Celaá, en respuesta a una pregunta sobre este tema planteada por el PP en el pleno de control de hoy, defendió la conveniencia de que las víctimas tengan presencia directa en las aulas, aunque afirmó que esta fórmula podría ser "contraproducente" si no se garantiza previamente que éstas no vuelvan a ser "victimizadas".

La aportación del testimonio de las víctimas está contemplada en el Plan de educación para la paz en el que trabaja el Ejecutivo autonómico. En este sentido, la consejera afirmó que la presencia de los damnificados en los centros educativos "es de vital importancia para la búsqueda de un escenario de paz".

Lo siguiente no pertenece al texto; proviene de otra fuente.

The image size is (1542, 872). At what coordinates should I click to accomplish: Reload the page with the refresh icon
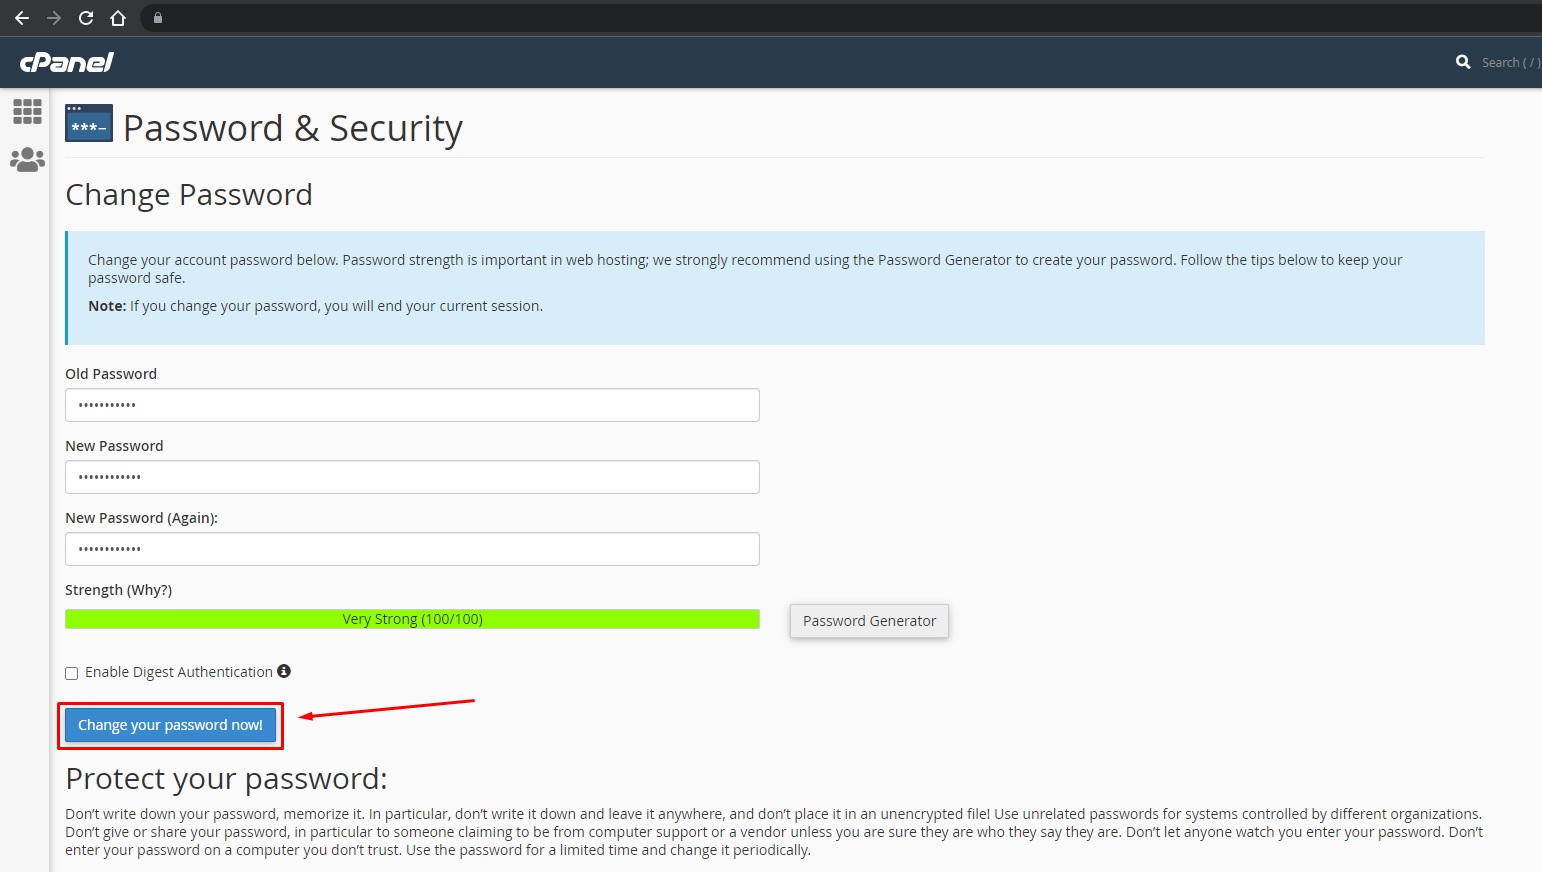click(x=85, y=17)
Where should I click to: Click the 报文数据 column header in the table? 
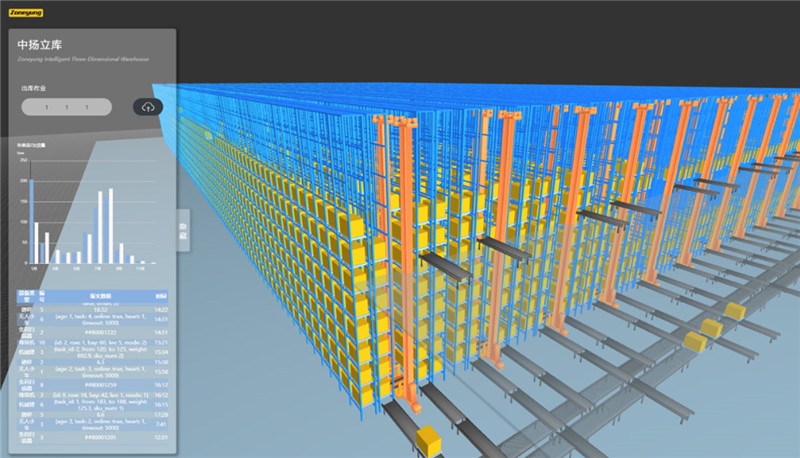[x=102, y=296]
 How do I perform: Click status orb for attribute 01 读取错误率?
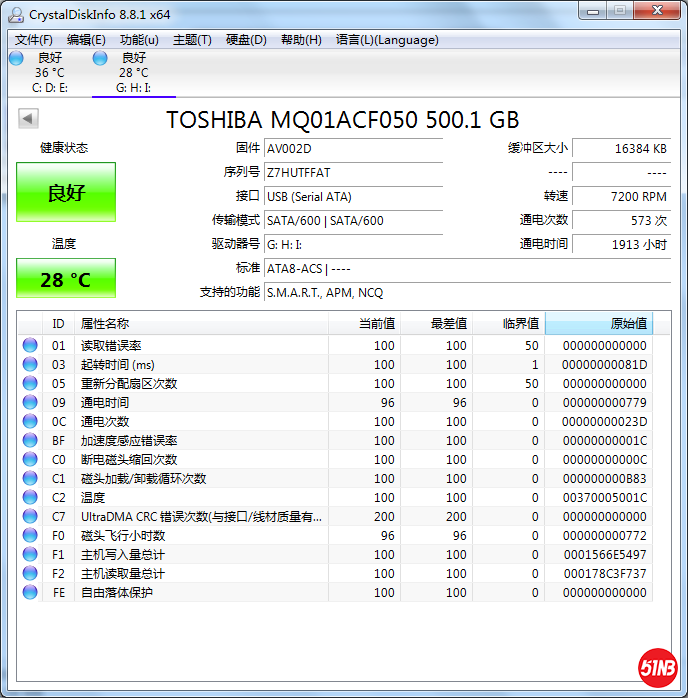30,346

Además, coincidió con el PP en que esta aportación de los damnificados "producirá efectos beneficiosos, sobre todo en la educación emocional". No obstante, precisó que "hay que asegurar por una parte la protección de las víctimas para evitar que vuelvan a ser victimizadas en cuanto a opiniones".

"PREPARAR EL TERRENO"

Además, afirmó que "hay que garantizar objetivo educativo" para que los alumnos "sean efectivamente educados para la paz". "La presencia física de las víctimas no ha de ser ni prohibida ni impuesta, no es ni un tótem ni tabú", añadió.

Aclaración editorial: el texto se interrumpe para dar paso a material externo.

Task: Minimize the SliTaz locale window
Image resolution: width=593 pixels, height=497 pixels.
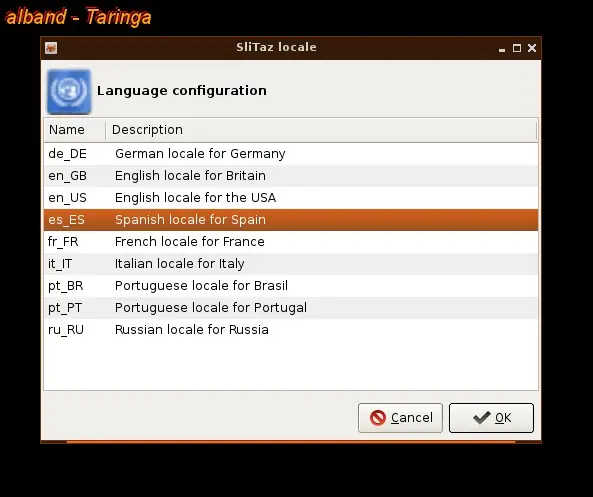Action: 502,48
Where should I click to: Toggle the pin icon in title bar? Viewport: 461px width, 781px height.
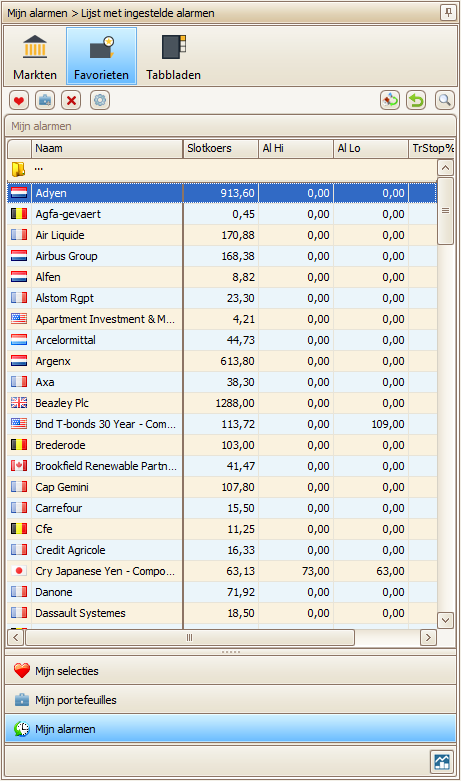click(x=448, y=12)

A su juicio, la aportación de testimonios de forma directa también "sería contraproducente si no tuviéramos una comunidad, una aula educativa ,lo suficientemente preparada para que cuando reciba la presencia directa o por medios tecnológicos, en vez de entenderlo, tenga un efecto nocivo para el alumno". Por ese motivo, destacó que "hay que preparar el terreno previamente".

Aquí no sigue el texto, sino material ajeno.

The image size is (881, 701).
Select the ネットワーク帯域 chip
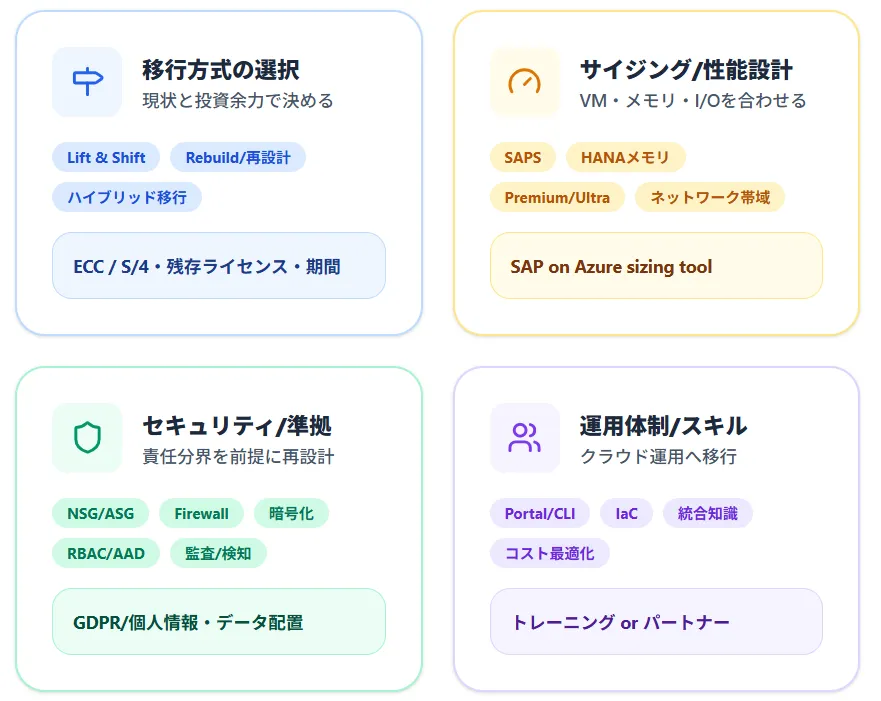coord(710,197)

De todas formas, aseguró que la presencia de los damnificados en las aulas, ya sea de forma directa o mediante otras fórmulas, "no va a poder ser obviada, porque resulta obligada" en la asignatura de la Educación para la ciudadanía y en el propio ámbito de la educación para la paz, de la que afirmó que se integrará en la asignatura anterior.

"SIN EMBIGÜEDADES"

Celaá consideró que el testimonio de los damnificados "sea físico o no, de lo que trata es de que haya presencia de víctimas que sean capaces de comunicar su sufrimiento y lograr la empatía de los alumnos, y así lograr el objetivo de la educación para la paz". La consejera reconoció "la riqueza enorme que supone presencia física y directa de las víctimas, y aseguró que su departamento trabaja "en esa dirección" para lograr "un plan de paz sin ambigüedades ni equidistancias".

A pesar de todo, manifestó que en este asunto debe reconocerse "la autonomía organizativa de los centros", por lo que deben ser éstos los que opten por una u otra fórmula para trasladar la experiencia de los damnificados por el terrorismo a los alumnos.

La parlamentaria del PP Mari Mar Blanco se mostró "tranquilizada" por las afirmaciones de la consejera y afirmó que las víctimas "seguirán trabajando" por poder acudir a los centros para "contribuir a la instrucción de los jóvenes en el rechazo a la violencia y el odio".